Maguire shared an email exchange from Mann, which he also sent to Mayor Gerard Hudspeth and the entire council, in which Mann urged the council to “intervene and stop the upcoming Transgender Story Hour.”

“The sexualization of our children is completely immoral and this is clearly an agenda-driven event,” Mann said in the email, sent from his email address at New Life Church at Denton. “It is a ridiculous waste of taxpayer money. The public library should be a place of learning, not of division. There are a lot of us out here who will be letting you know our thoughts.”

Maguire said Mann emails the council on a number of issues but has repeatedly emailed to object to city initiatives that promote LGBTQ equality.

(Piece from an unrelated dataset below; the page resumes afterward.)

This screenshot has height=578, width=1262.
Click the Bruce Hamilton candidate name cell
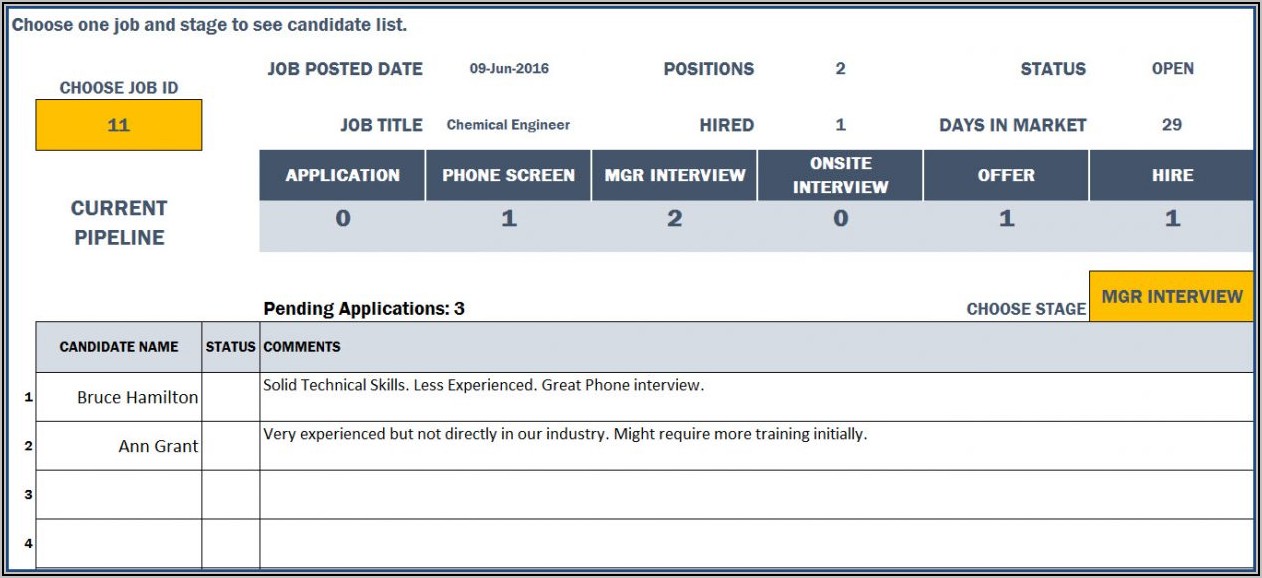coord(119,397)
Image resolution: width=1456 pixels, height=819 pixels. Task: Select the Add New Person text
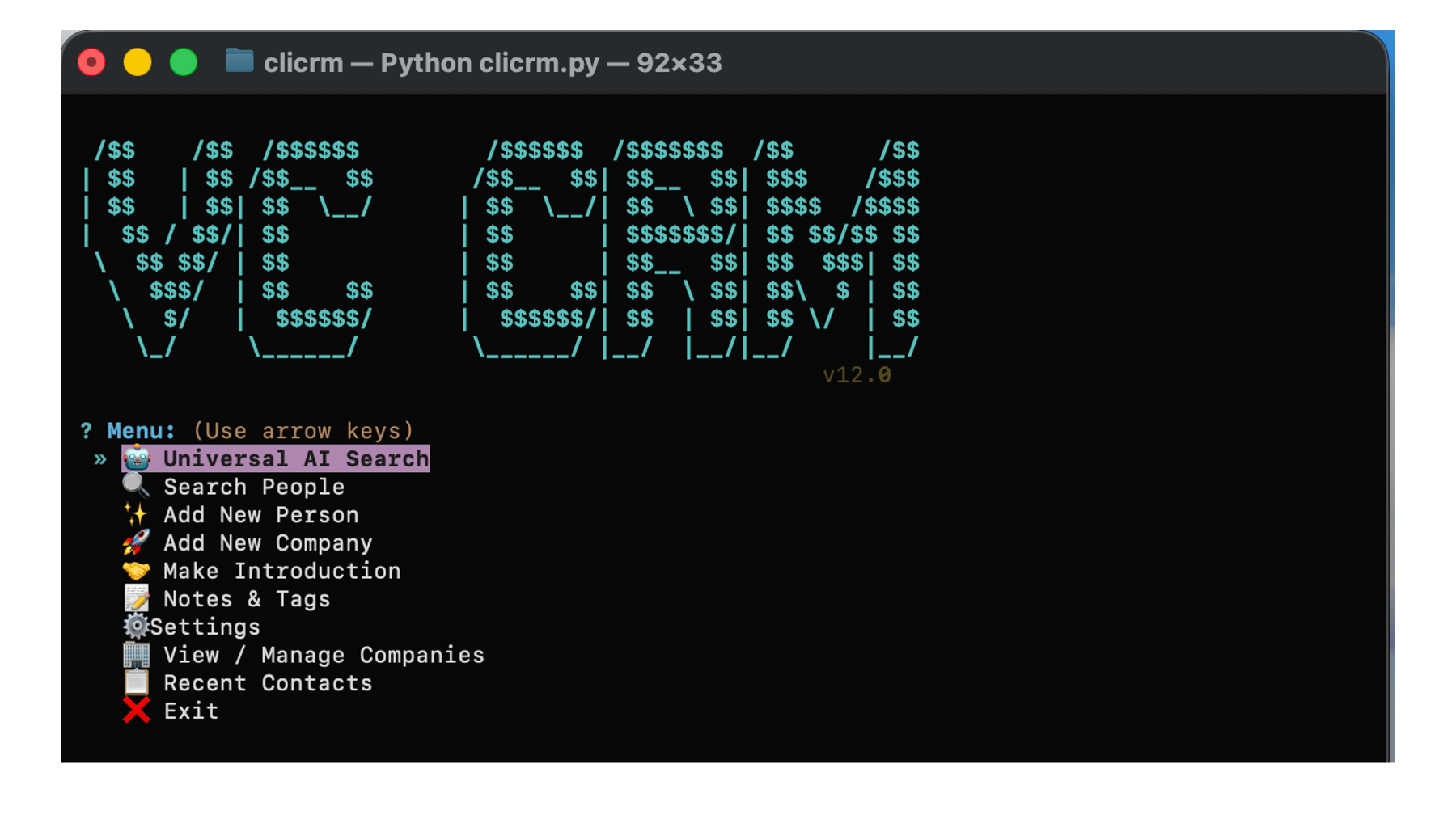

“I got tired of hearing from Jim Mann and his parishioners,” Maguire said. “They are a group that use this rhetoric that transgenderism is a mental illness and people who want to talk to children about gender are grooming them for sexual abuse. This idea that talking about gender is sexualizing children, that was something in almost every email I received from them.”

Maguire said in her years as a teacher, she worked to make her classroom a safe space for students, and that a few middle school students came out as gay or as questioning their gender identity. She recalled a student who told her they didn’t have a supportive adult in their life and feared being kicked out of their home if they came out to their family as nonbinary or transgender.

Maguire said the current council has been interested in a comprehensive nondiscrimination policy that extends to LGBT residents and affords them public accommodations. Some of her constituents aren’t pleased with the idea of such an ordinance.

“The people who object to this program are the same people who object to transgender people existing in public spaces,” she said.

Hudspeth hadn’t responded to a request for comment by Monday night.